Les violences faites aux acteurs lors des tournages n’étaient pas chose rare dans le cinéma d’Henri-Georges Clouzot. Ses compagnes, Suzy Delair (L’assassin habite au 21, 1942) et Vera Clouzot (Les Diaboliques, 1955) mais aussi Brigitte Bardot (La Vérité, 1960) et Bernard Blier (Quai des Orfèvres, 1947), personne n’échappait aux gifles et aux violences du réalisateur. Lui-même en témoigne. Pour lui c’était la meilleure façon de rendre les émotions plus réelles. Mettant ainsi ses acteurs sous tension, ils donnaient le meilleur d’eux-même.

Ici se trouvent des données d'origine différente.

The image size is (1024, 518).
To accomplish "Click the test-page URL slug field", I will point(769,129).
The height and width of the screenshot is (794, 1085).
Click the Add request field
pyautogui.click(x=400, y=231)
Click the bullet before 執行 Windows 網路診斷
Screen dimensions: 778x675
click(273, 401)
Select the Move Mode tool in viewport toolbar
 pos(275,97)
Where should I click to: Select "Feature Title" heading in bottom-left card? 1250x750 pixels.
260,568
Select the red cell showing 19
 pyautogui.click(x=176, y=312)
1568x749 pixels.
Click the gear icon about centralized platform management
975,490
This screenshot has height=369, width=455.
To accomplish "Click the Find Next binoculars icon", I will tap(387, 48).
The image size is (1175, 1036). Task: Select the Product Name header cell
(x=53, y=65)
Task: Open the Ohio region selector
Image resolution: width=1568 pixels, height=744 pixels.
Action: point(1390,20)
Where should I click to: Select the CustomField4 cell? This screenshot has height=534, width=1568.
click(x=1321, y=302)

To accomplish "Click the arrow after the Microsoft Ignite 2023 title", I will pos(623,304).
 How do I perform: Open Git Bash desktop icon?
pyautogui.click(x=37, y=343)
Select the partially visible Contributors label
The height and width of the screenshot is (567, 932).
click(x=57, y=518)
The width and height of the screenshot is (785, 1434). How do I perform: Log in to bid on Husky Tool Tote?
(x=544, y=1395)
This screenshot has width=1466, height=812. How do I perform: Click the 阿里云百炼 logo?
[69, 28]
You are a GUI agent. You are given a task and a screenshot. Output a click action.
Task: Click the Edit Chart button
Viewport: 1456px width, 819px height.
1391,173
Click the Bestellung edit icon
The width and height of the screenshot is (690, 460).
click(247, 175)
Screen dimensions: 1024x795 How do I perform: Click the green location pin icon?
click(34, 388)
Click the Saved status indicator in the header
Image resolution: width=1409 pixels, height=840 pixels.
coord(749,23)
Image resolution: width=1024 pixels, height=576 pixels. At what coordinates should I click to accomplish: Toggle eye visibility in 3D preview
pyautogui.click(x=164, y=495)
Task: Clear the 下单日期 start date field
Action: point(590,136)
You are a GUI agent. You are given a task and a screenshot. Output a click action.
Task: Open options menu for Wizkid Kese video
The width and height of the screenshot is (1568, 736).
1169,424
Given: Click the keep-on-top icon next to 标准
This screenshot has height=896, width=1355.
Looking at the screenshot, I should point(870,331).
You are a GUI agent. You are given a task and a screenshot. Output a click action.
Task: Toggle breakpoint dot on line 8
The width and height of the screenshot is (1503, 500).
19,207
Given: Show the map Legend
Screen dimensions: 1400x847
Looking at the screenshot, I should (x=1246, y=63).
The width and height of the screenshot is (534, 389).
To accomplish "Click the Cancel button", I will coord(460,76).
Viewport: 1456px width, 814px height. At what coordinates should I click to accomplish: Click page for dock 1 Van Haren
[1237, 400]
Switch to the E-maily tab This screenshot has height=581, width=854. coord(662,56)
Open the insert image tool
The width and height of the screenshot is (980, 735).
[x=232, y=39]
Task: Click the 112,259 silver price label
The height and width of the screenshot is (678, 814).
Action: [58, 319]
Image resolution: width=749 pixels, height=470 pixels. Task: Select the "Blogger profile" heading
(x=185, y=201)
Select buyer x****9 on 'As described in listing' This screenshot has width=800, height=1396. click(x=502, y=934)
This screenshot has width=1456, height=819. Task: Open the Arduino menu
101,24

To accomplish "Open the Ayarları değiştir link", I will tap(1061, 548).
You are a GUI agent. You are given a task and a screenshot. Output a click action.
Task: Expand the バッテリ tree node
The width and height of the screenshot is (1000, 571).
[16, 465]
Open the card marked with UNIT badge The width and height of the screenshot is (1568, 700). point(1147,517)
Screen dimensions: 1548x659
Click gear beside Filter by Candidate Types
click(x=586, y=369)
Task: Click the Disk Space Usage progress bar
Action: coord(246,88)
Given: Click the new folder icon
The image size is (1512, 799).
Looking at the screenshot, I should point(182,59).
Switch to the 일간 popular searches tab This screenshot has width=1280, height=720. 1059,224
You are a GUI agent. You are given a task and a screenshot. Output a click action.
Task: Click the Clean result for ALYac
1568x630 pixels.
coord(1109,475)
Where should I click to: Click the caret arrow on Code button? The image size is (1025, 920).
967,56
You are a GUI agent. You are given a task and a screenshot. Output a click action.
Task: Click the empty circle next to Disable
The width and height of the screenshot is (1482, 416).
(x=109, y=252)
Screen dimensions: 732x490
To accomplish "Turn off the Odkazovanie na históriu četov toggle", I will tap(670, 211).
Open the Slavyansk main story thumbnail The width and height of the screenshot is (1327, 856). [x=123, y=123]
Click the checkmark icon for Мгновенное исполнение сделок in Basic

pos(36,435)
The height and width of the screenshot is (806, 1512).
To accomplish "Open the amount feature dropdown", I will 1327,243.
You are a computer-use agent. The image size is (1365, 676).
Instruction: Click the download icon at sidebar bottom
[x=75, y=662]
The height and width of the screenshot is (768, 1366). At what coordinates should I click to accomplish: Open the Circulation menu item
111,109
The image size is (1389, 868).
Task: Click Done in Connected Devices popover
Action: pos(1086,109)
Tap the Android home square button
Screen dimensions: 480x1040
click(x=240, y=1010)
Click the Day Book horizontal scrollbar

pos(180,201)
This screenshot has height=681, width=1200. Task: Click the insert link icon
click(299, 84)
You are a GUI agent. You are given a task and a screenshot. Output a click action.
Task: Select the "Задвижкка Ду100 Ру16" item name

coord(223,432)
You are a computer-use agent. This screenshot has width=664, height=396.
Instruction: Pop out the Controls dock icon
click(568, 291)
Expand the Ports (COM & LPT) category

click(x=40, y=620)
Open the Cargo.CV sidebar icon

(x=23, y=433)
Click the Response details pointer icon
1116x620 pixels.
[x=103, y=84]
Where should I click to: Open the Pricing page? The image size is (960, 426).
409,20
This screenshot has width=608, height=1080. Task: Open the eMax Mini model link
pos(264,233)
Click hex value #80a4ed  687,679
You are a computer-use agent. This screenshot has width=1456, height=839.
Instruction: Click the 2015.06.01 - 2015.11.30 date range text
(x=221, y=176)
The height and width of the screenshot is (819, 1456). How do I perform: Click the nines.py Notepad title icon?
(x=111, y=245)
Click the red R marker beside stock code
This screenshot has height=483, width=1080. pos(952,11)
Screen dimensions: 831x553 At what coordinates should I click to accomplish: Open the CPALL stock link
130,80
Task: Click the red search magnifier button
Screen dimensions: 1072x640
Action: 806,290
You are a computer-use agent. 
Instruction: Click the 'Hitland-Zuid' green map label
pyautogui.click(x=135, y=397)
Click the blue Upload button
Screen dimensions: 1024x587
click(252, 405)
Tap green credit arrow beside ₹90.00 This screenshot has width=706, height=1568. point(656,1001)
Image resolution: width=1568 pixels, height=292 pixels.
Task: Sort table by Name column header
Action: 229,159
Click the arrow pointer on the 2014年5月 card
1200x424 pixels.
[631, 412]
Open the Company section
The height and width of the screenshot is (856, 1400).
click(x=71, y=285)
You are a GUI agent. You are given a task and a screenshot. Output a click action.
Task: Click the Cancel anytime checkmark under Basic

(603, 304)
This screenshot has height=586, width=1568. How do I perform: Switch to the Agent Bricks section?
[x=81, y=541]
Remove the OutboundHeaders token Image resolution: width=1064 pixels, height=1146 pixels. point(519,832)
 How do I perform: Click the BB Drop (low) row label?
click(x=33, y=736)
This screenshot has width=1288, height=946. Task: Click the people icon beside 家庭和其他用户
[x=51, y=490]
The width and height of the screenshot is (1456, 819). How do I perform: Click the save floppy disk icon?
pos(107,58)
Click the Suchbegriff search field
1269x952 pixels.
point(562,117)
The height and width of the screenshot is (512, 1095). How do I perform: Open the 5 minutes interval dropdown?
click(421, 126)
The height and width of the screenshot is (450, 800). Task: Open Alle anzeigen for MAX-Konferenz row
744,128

Le thème de la soumission est obsessionnel chez Clouzot (Le Corbeau, 1943) – © Cinédis

 

Face à cette façon étonnante de voir le cinéma, Pierre-Henri Gibert aborde également la question du rapport dominant/dominé. Cette question, obsessionnelle chez Henri-Georges Clouzot, se retrouve dans bon nombre de ses films. Sachant cela, vous verrez chacun de ses films sous un autre angle.

Le mystère continu

Mettant en évidence le comportement violent du réalisateur, Pierre-Henri Gibert ne fait que nous rappeler une fois de plus qu’être une personne tyrannique n’empêche pas d’être une personne d’un grand talent. Le mystère Clouzot n’en est pas pour autant terminé. C’est un personnage qui intrigue et fascine et qui n’a pas fini de produire cet effet sur les spectateurs. Même si ce documentaire nous en apprends un peu plus sur lui, on n’aura jamais totalement les clefs de ses œuvres. Artiste tourmenté, il poursuivra la perfection sans jamais avoir l’impression de l’atteindre.

Le salaire de la peur (1953), tourné dans des décors réels – © Cinédis

 

Véritable avant-gardiste, il s’accrochait à l’idée d’un cinéma du réel à une époque où la majorité des tournages se réalisaient en studio. Comme un réalisateur de la Nouvelle Vague avant la naissance de la Nouvelle Vague, voilà la façon dont on devrait se souvenir de Clouzot. Un homme en avance sur son temps.

Après la rétrospective Clouzot au Festival Lumière, l’hommage rendu au réalisateur français se poursuivra à la Cinémathèque française à Paris avec l’exposition “Le Mystère Clouzot”, visible du 8 novembre 2017 au 29 juillet 2018.